La Mercería de Ali Nasser era un territorio que se encontraba tácitamente reservado para las mujeres, que sin embargo no hubieran soñado con reunirse allí para intercambiar noticias y rumores. Los pocos comercios estaban atendidos por hombres, que hubieran obligado a buscar otro espacio para el diálogo femenino por su simple presencia. Tampoco la calle era un sitio bien visto para detenerse mucho rato a conversar dos mujeres. ¿Acaso no tenían nada que hacer en sus casas? Cuando mi madre y mis tías visitaban a sus amigas de toda la vida, muy rara vez, a pesar de que vivieran a no más de un kilómetro de distancia, pasaban la tarde entera dialogando sin testigos (a los chicos nos mandaban fuera). No sé siempre tenían algo importante que contarse, o si la escasa frecuencia de las reuniones les otorgaba un peso especial, aunque intercambiaran trivialidades.

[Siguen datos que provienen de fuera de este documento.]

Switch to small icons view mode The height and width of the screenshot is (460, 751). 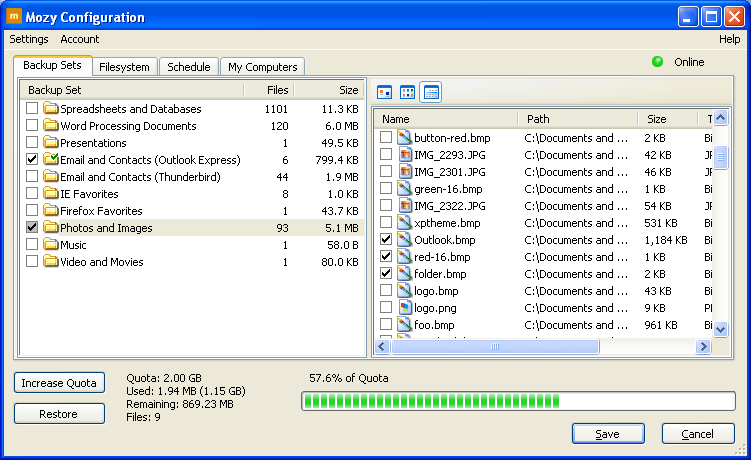point(408,93)
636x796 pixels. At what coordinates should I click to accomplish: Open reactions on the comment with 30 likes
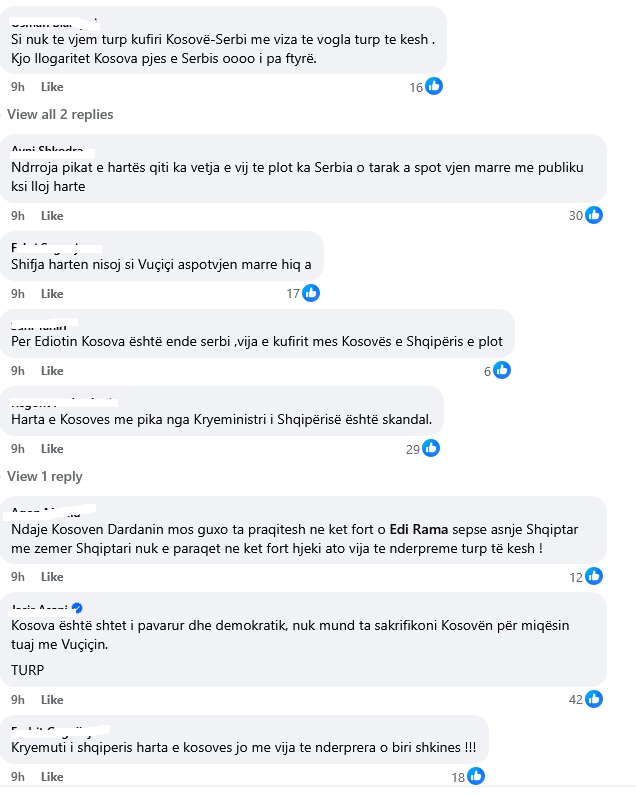point(594,215)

Simétricamente, por las tardes, hasta la hora de la cena, los hombres del barrio se reunían en el Despacho de Bebidas, un recinto separado del resto del almacén por una mampara de madera, que las mujeres no hubieran franqueado nunca. Allí la concurrencia masculina consumía alcohol (no demasiado: vasos de vino, vasitos de caña o ginebra) leían el diario de la Capital, llegada pocas horas antes, contaban chistes, comentaban las noticias de la radio y los chismes del barrio. Sé que en otras partes se jugaba a las cartas, como en los almacenes del campo, que incluían canchas de bochas o taba, incluso reñideros de gallos, pero mi abuelo no había pensado en eso. En el Despacho de Bebidas no entraban las mujeres, ni siquiera para beber un vaso de granadina (excepto, quizás a doña Justa, llamada la Brava, una clienta mítica de mi padre, a quien recuerdo armada con un látigo, que bien pudo pedir un vaso de vino con soda para refrescarse del viaje en sulky, sin que nadie se atreviera a criticarla).

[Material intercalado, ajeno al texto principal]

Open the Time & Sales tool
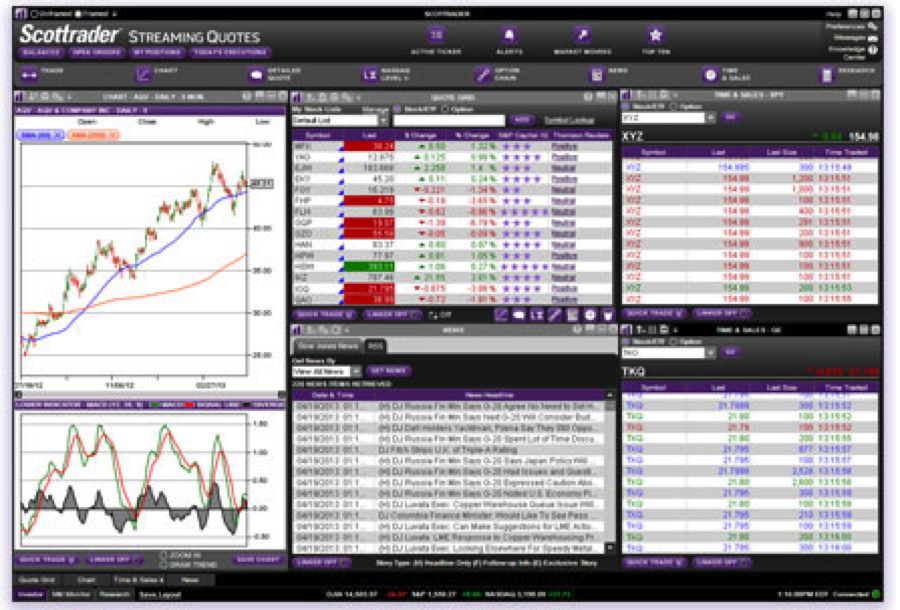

Mientras viví en mi casa natal, hasta mediados los años ´50, no conocí otro teléfono que el nuestro, utilizado por todos los vecinos. Cuando llamaban a alguien de larga distancia, me tocaba correr dos o tres cuadras para avisar al interesado, que llegaba en chancletas y sin aliento, para recibir alguna noticia capaz de cambiar su vida.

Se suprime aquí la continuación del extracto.